Tan Malaka memang beruntung lahir di alam Minangkabau. Di daerah nyiur melambai ini warganya dibebaskan menjadi apa saja. Orang tidak dilihat berdasarkan lapisan sosial, tapi lebih ke fungsi sosialnya. Ada kearifan lokal menyebut: “Pemimpin hanya didahulukan selangkah, ditinggikan seranting”. Tak heran jika Tan tumbuh menjadi pemimpin pergerakan yang “berbeda”. Ia otentik, asli, eklektik, ---dalam bahasanya, ia Merdeka 100 Persen dari pengkubuan politik.

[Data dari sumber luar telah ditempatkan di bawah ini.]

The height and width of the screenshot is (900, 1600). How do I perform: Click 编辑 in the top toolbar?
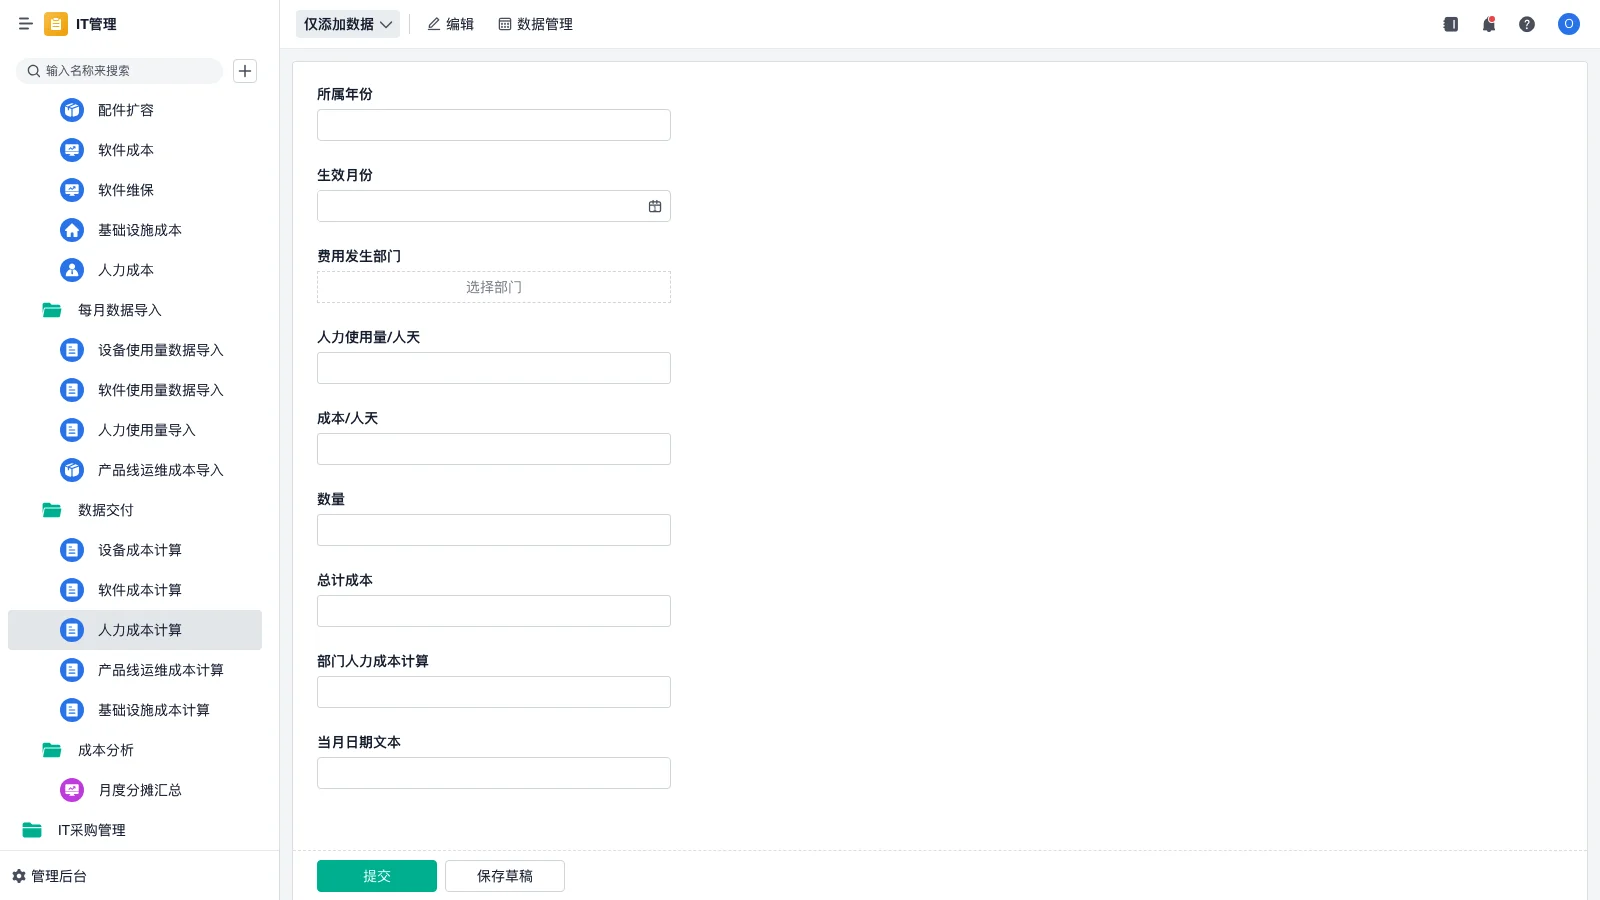tap(450, 24)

Tan Kerap berseberangan dengan Moskow atau dengan Musso, pimpinan CC PKI lain. Ia tak menampik bekerja sama dengan pan Islamisme yang saat itu tumbuh sebagai realitas politik, ia juga berusaha menggagalkan pemberontakan PKI pada 1926 yang disebutnya terlalu dini.
Tapi, Indonesia tak akan bisa diubah hanya lewat sebuah buku. Kita tahu saat itu, rakyat yang sengsara, hidup dalam krisis karena penjajahan Jepang, tetap memperlakukan pemimpin seperti menghadapi seorang ratu adil.
Saat pergi ke daerah daerah (terutama di Jawa), Soekarno, rekan Tan Malaka dalam revolusi kerap sisa makanannya diperebutkan penduduk. Piring dan gelasnya setelah digunakan Soekarno tak dicuci oleh sebagian masyarakat. Ada kepercayaan tertentu, entah magis, klenik atau religious. Meski tak disetujui Soekarno, apa boleh buat di alam pikir “tradisional” Soekarno tumbuh jadi mitos.
(Presiden RI ke 1, Soekarno. Dok: IPHHOS)
Cukup mengherankan “cara pandang” itu ternyata tetap utuh hingga abad 21. Sebuah reportase jurnalisme sastra yang indah dari George Quinn--- telah diterbitkan pada 2001 bertajuk Wali Berandal Tanah Jawa, mengulas bagaimana alam berpikir "tradisional" ternyata tetap hidup "laten" hingga kini.